Some time later, as Syria invades Beirut, McCarthy and Keenan are mummy-wrapped in duct tape and moved in the underside of a pick up truck to another location where American hostages Terry Anderson, Thomas Sutherland and Frank Reed are being held. The five hostages remain together, chained to the walls and must remain blindfolded whenever their captors enter their cell. Anderson's sister, Peggy Say, is working with American officials to seek information on her brother and the other hostages. She, Morrell and the Keenan sisters seek opportunities to publicize the plight of the hostages in local news to bring more attention to the dire situation.

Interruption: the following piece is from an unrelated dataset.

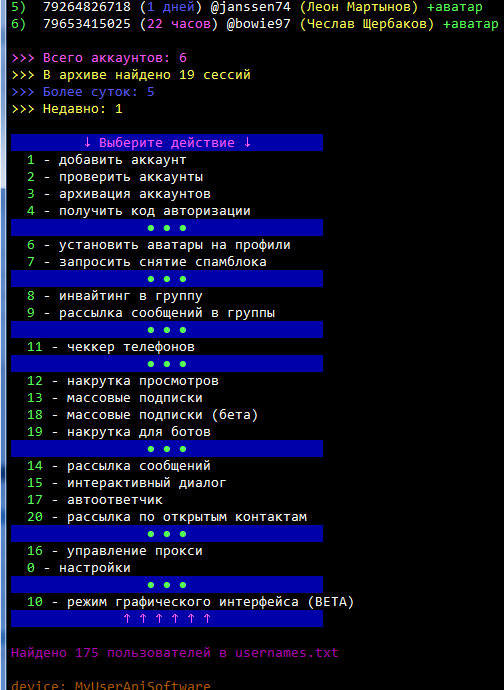Choose option 12 накрутка просмотров
The height and width of the screenshot is (690, 504).
[123, 381]
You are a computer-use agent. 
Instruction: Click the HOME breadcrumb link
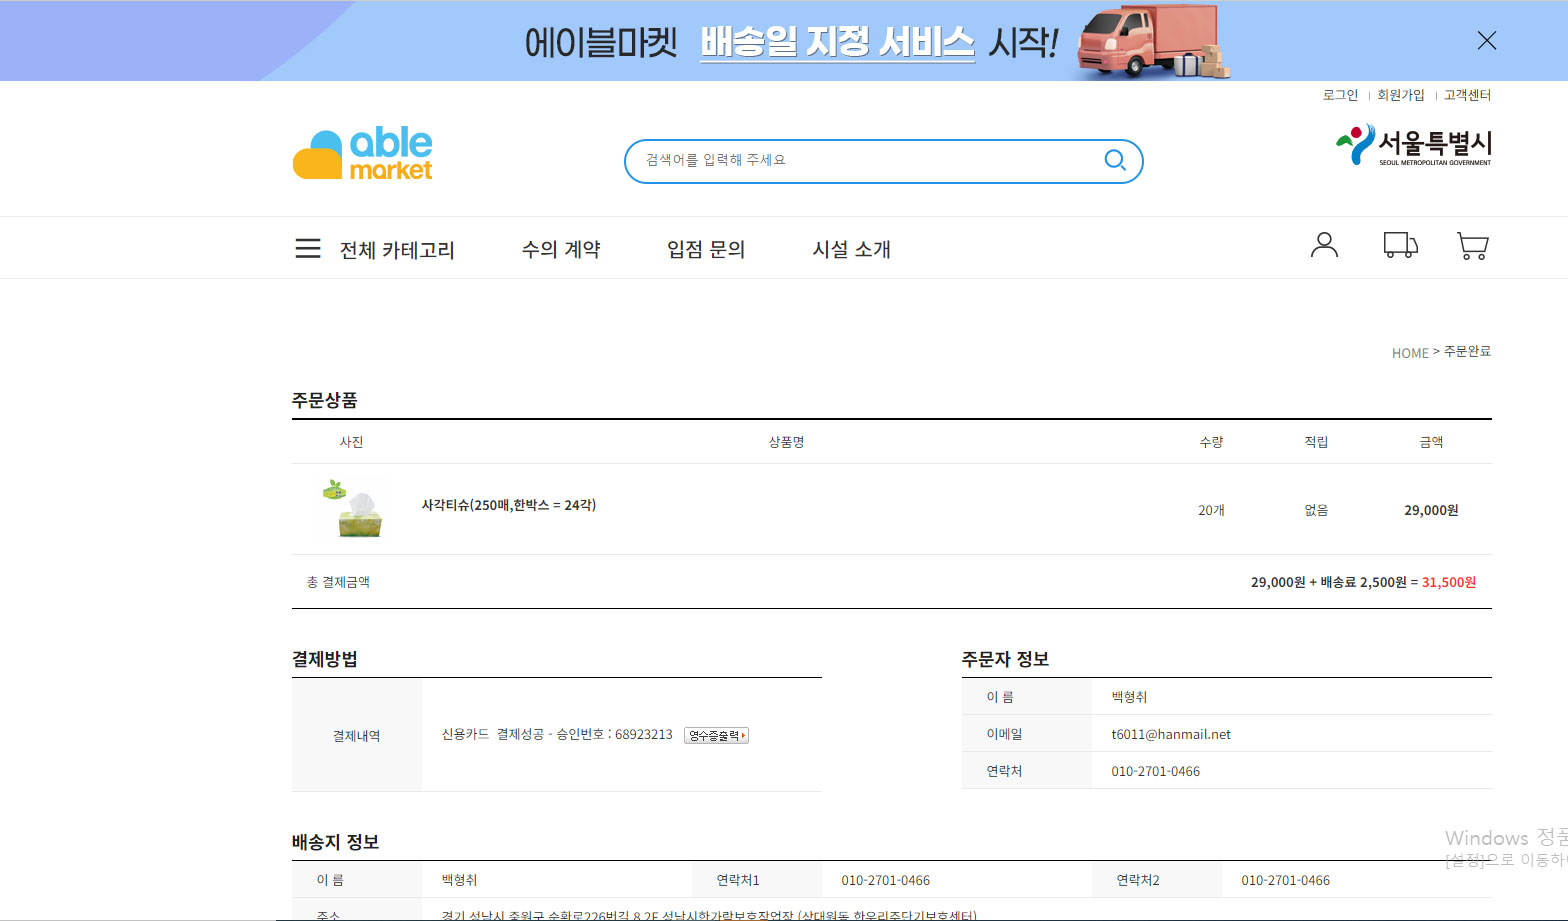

Following the mistaken shoot down of an Iranian airliner, the hostages are duct taped and moved back to Beirut. McCarthy, Keenan and Reed are confined in one cell together, while Anderson and Sutherland are in another. Reed is released after some time, and later Keenan is released. At first, Keenan thinks his release is a trick, as he had been told nearly a dozen times prior that his release was imminent and was cancelled at the last minute. McCarthy is then moved to the cell where Anderson and Sutherland are being held. They are soon allowed visits from another hostage, Terry Waite, who up until that time, spent several years in captivity in complete isolation. He begins visiting them on a regular basis and during one such visit, McCarthy is tapped on the shoulder and taken to another room where he is told he will be released. His captors also state the release of the other hostages is imminent.

Jill is phoned with the news of John's release, and Keenan is told by a relative of McCarthy's release after hearing on the local news. McCarthy arrives in the United Kingdom with Jill and Keenan at the airport. The film concludes with the release of Anderson, Reed, Sutherland and Waite with a narrative being spoken over the final scenes by Keenan.